Look below for the line that has "Enable Write permission". Set down the lines from there through the line that has "Given: Click the", exactly as written.
(Beginning of Source data)
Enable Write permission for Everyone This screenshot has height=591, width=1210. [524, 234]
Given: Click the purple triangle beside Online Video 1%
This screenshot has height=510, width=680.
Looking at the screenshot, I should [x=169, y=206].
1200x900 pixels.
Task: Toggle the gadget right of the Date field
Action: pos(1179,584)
(End of Source data)
(Beginning of Source data)
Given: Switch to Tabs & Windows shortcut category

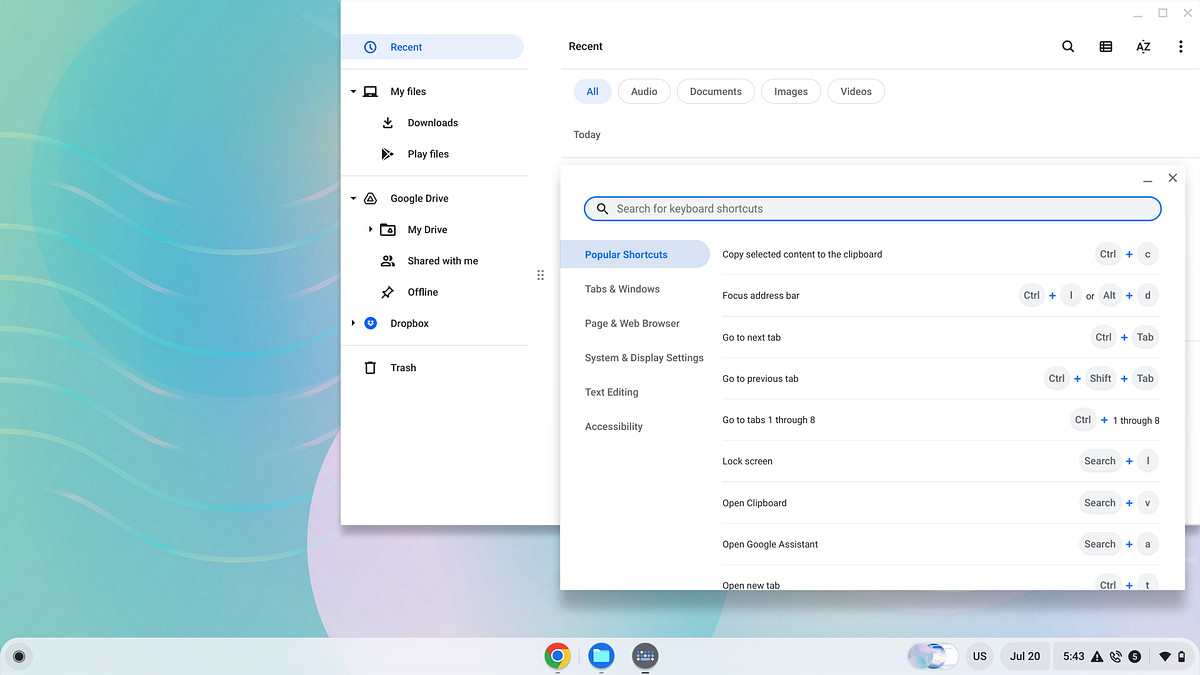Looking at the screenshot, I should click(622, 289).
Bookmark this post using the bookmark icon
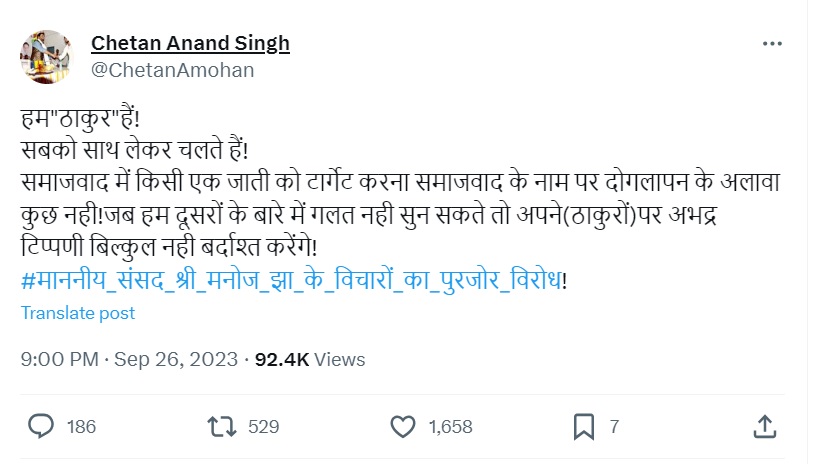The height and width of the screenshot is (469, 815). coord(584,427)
(End of Source data)
(Beginning of Source data)
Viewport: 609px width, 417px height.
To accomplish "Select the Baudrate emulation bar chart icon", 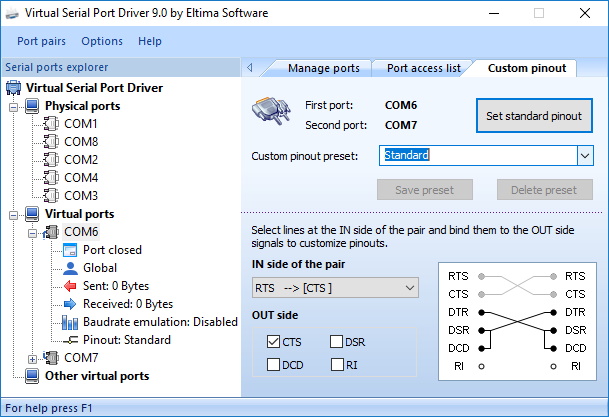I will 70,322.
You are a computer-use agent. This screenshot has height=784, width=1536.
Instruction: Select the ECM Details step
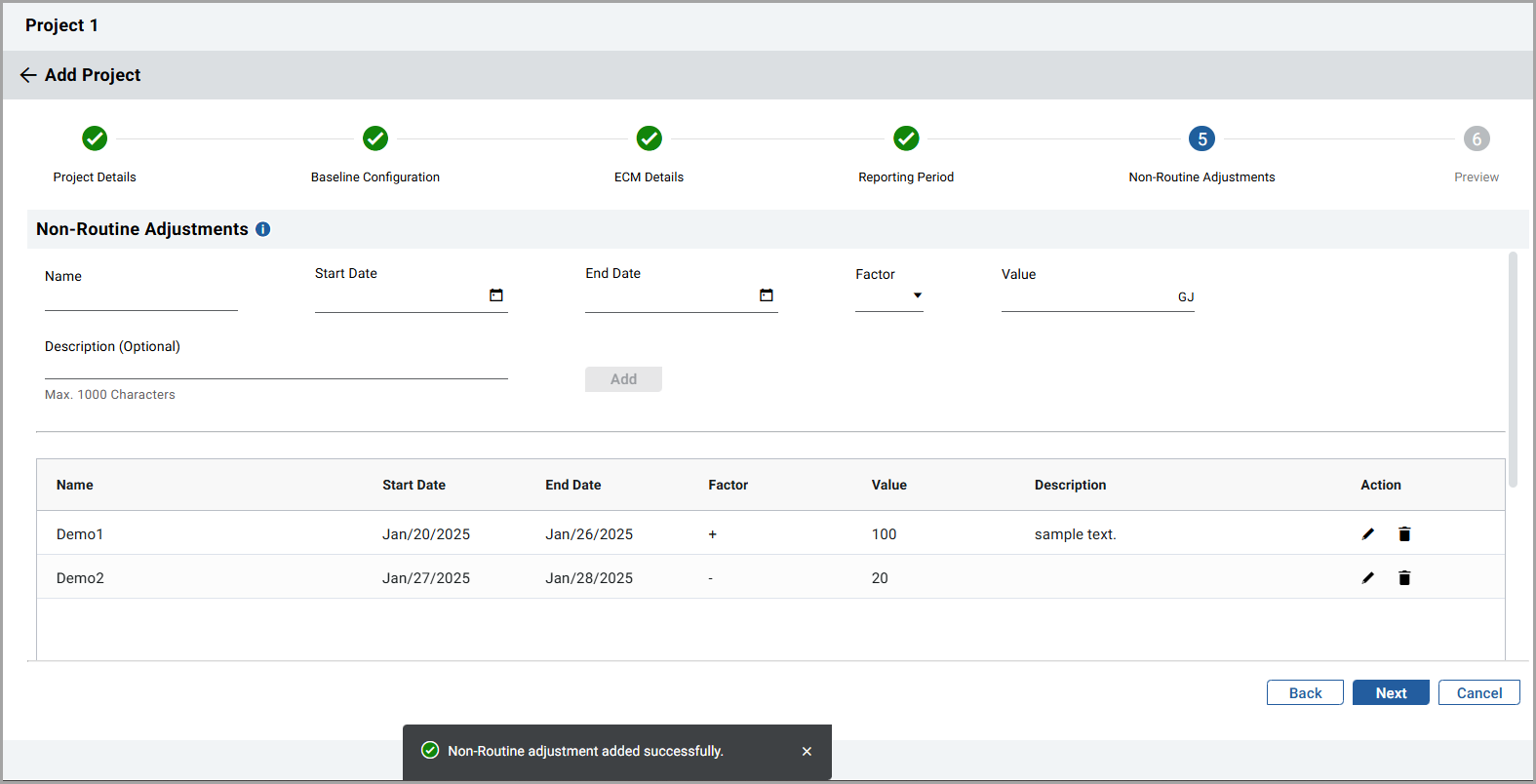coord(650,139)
(End of Source data)
- [Exercise response]:
Enable Write permission for Everyone This screenshot has height=591, width=1210. [524, 234]
Given: Click the purple triangle beside Online Video 1%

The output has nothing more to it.